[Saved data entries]
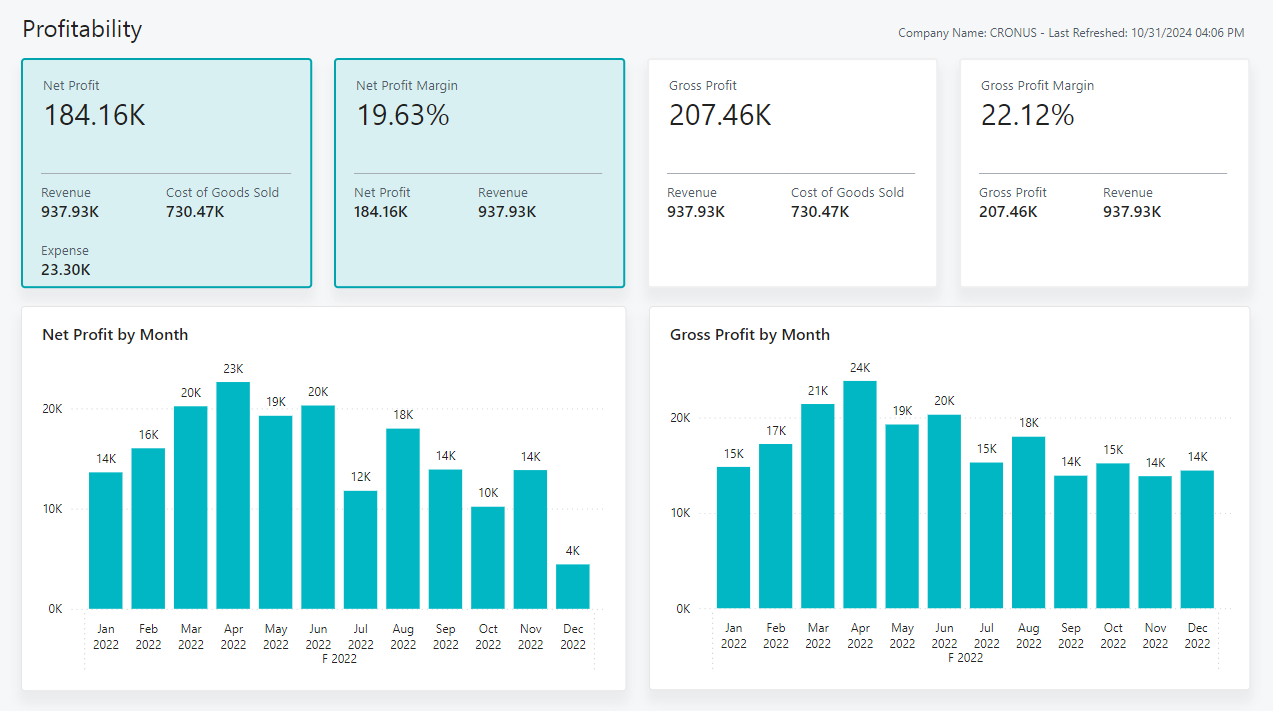Select the Net Profit KPI card
The height and width of the screenshot is (711, 1273).
[x=166, y=172]
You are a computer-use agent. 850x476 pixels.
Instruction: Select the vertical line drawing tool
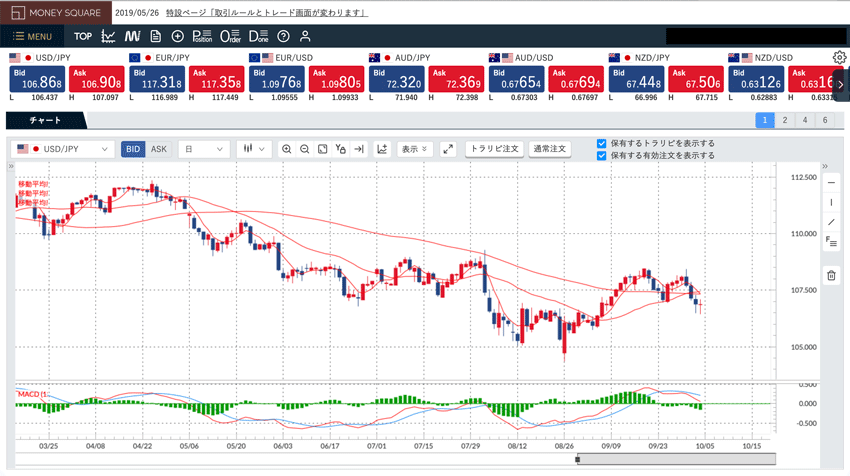pyautogui.click(x=831, y=203)
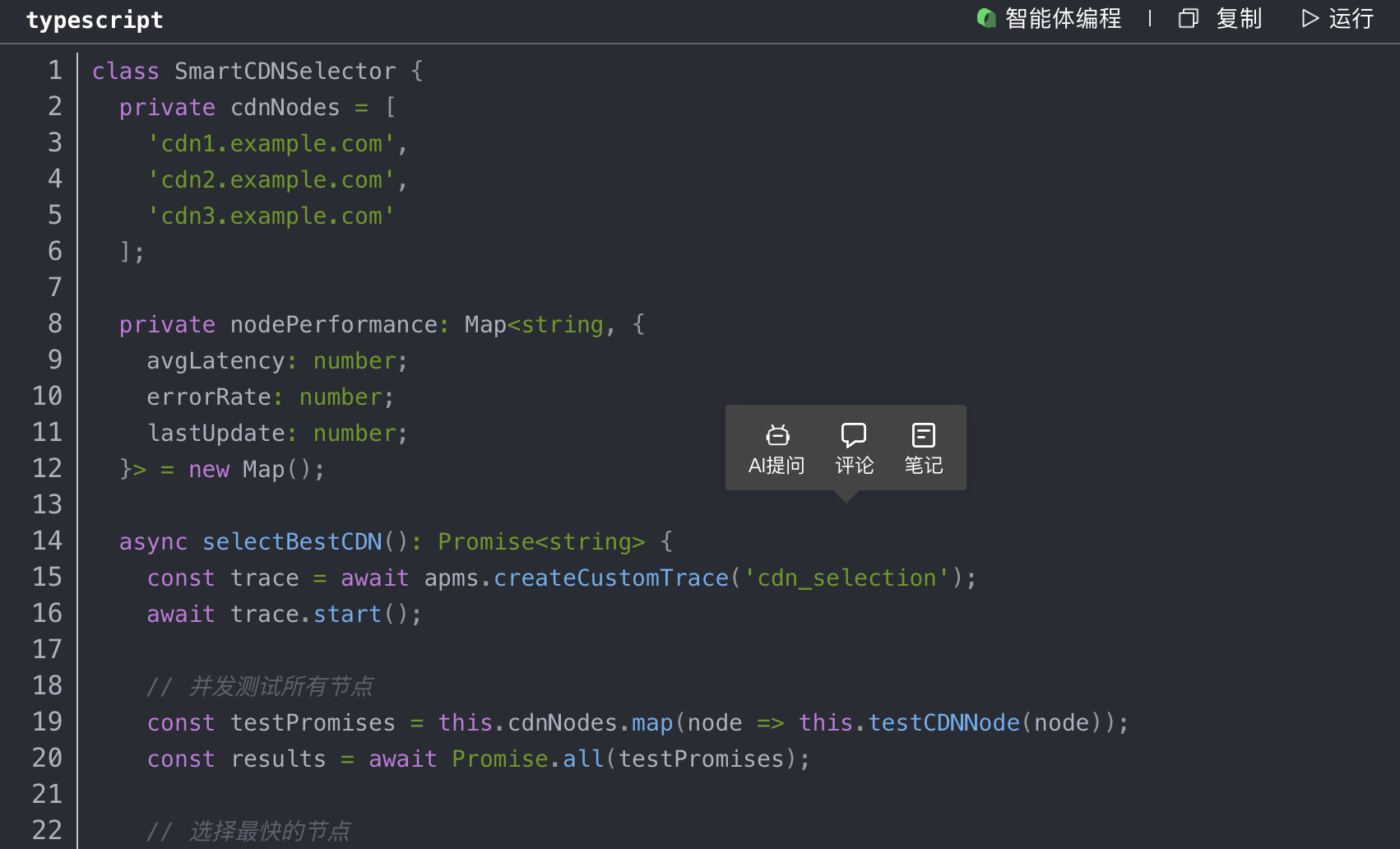Click the copy icon beside 复制
1400x849 pixels.
pyautogui.click(x=1188, y=18)
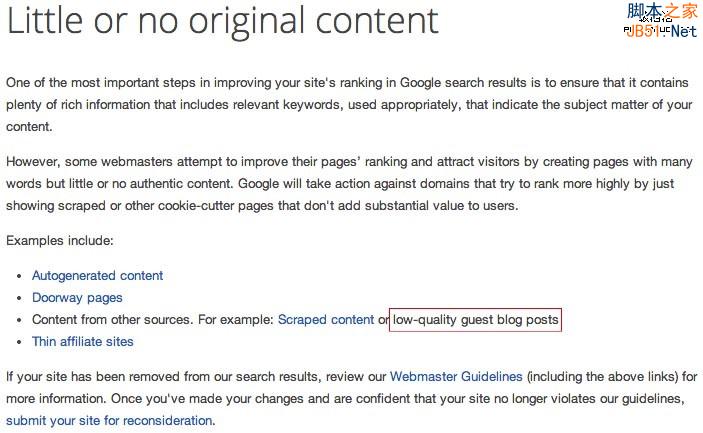Click the red-boxed low-quality guest blog posts text
This screenshot has width=703, height=433.
click(x=475, y=320)
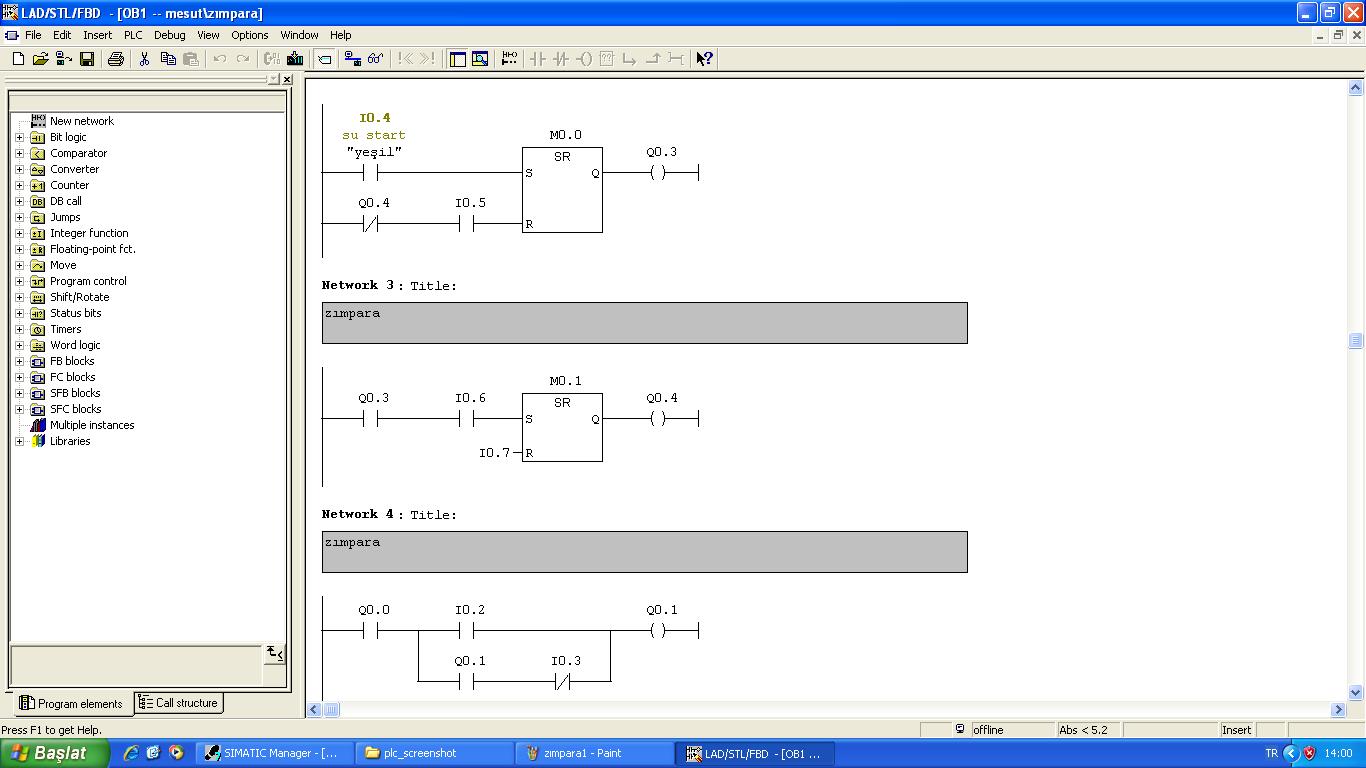Click the Monitor eyeglasses icon

(x=376, y=59)
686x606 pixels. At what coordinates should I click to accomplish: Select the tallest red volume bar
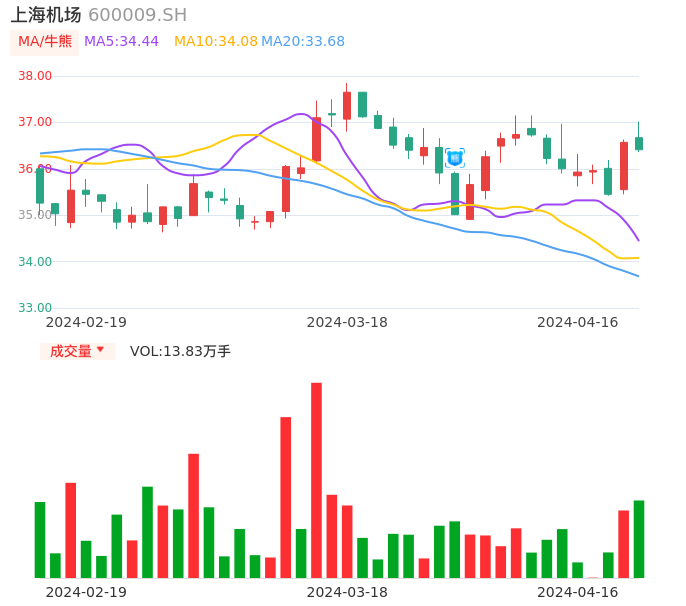(x=316, y=480)
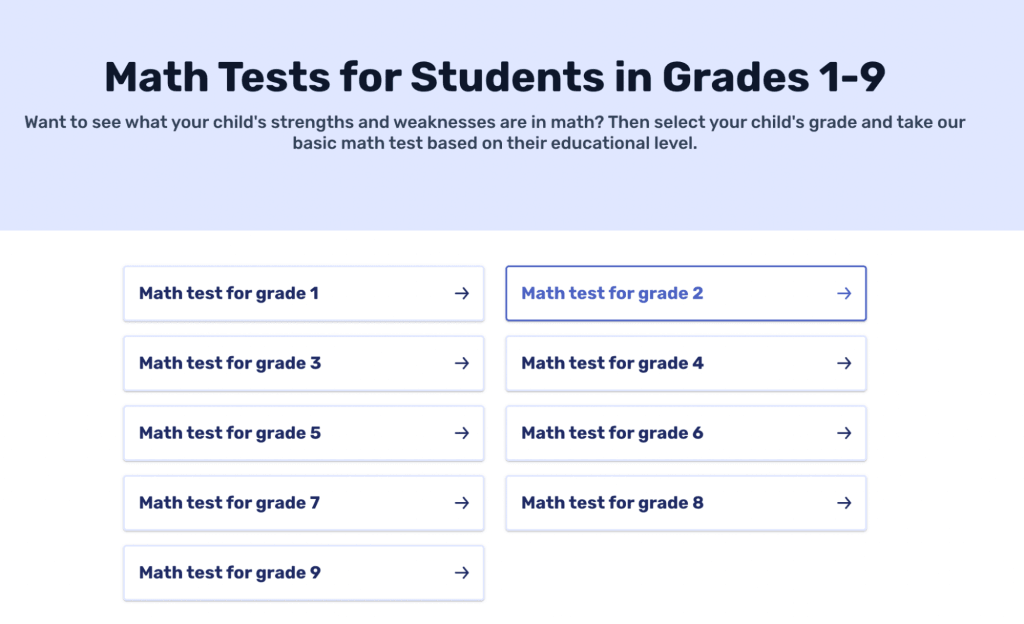Click the arrow icon for grade 5 test

(461, 433)
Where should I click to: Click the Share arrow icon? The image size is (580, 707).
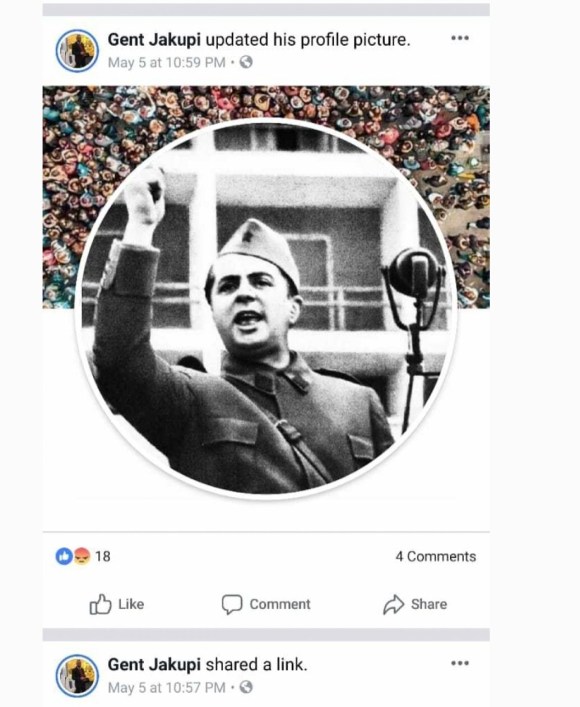(x=393, y=604)
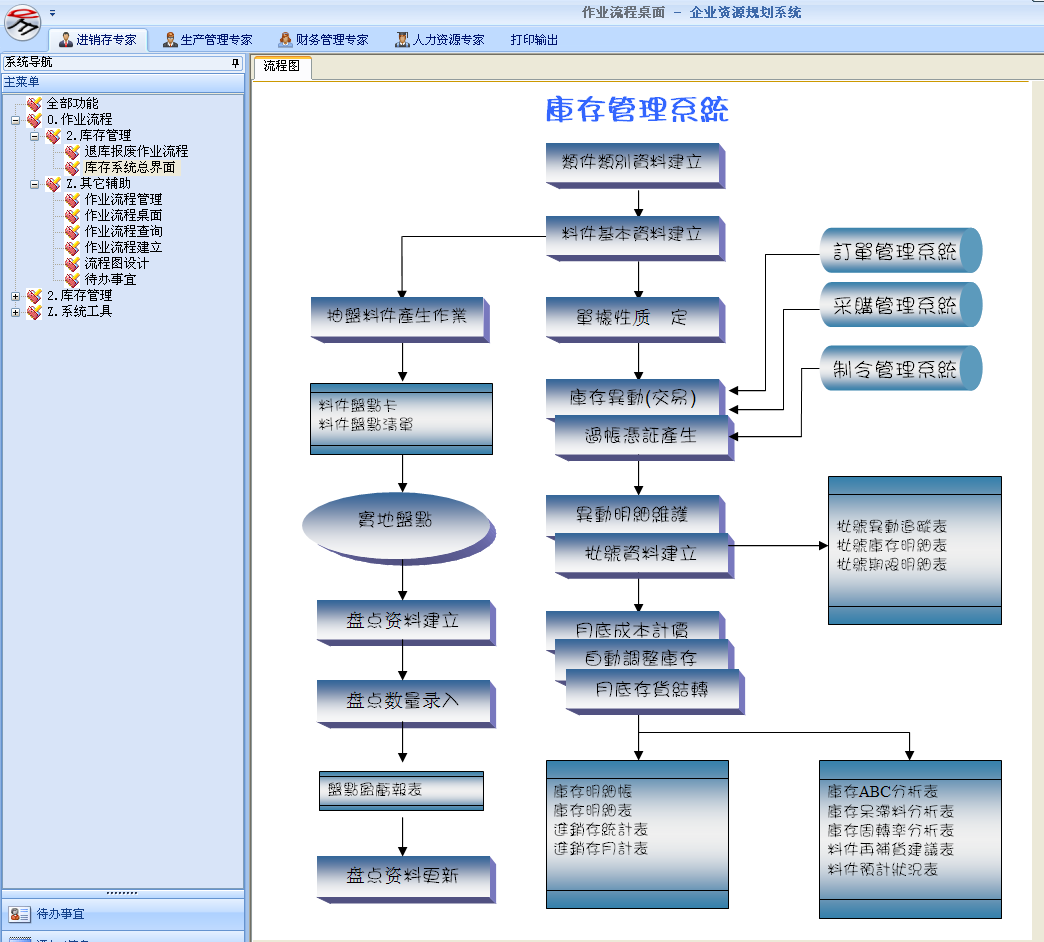Click the 全部功能 tree item icon
1044x942 pixels.
(x=35, y=104)
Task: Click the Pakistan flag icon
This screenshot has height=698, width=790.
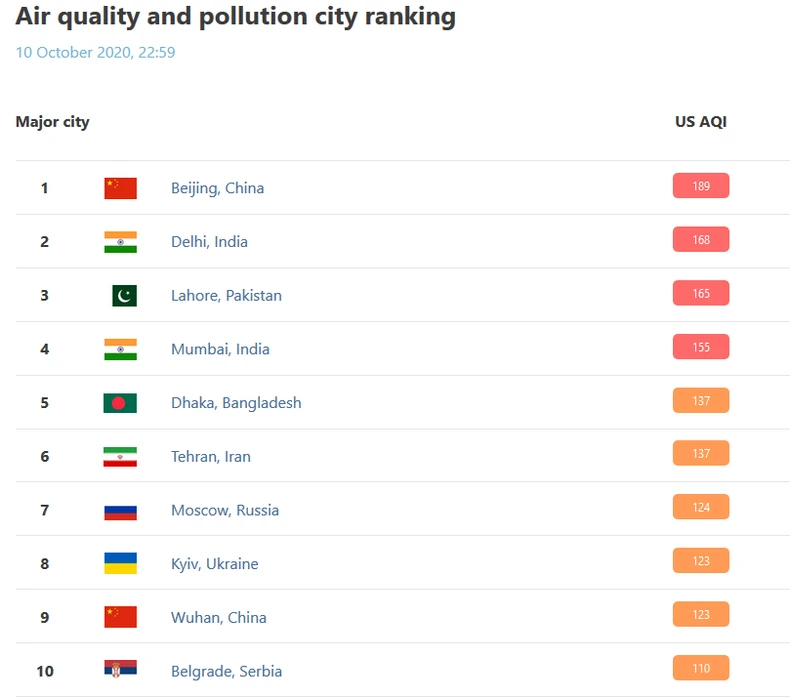Action: (124, 295)
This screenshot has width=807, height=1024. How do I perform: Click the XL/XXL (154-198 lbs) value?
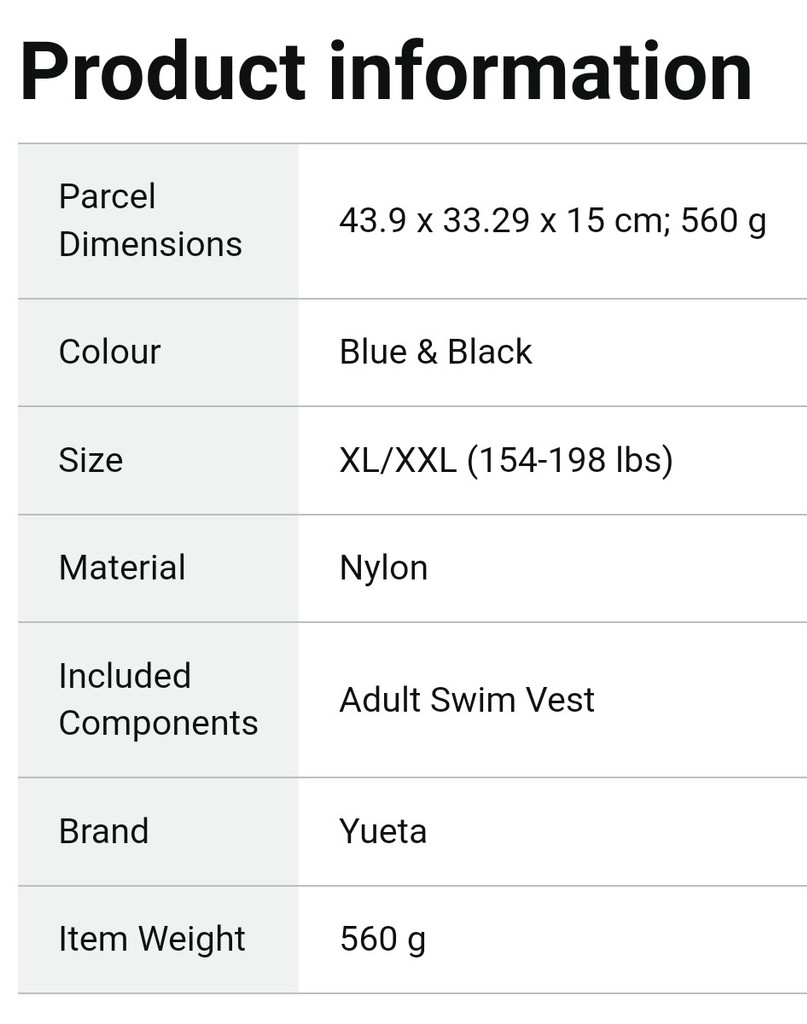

» WHAT YOU WILL DO:
Write out again, exactly, each line from the one with "You are a computer-use agent. 850x476 pixels." to the end of the entries. No pictures go in.

» EXERCISE RESPONSE:
You are a computer-use agent. 850x476 pixels.
Instruction: Select the vertical line drawing tool
pyautogui.click(x=831, y=203)
Click the copy icon beside 复制
1400x849 pixels.
pyautogui.click(x=1188, y=18)
Click the red-boxed low-quality guest blog posts text
This screenshot has width=703, height=433.
click(x=475, y=320)
Click the Monitor eyeglasses icon

(x=376, y=59)
686x606 pixels. At what coordinates should I click to accomplish: Select the tallest red volume bar
(x=316, y=480)
Click the arrow icon for grade 5 test

(461, 433)
Where should I click to: Click the Share arrow icon? The image size is (580, 707).
(x=393, y=604)
Click the 全部功能 tree item icon
1044x942 pixels.
(x=35, y=104)
Task: Click the Pakistan flag icon
This screenshot has height=698, width=790.
Action: (124, 295)
This screenshot has width=807, height=1024. How do I perform: Click the XL/XXL (154-198 lbs) value?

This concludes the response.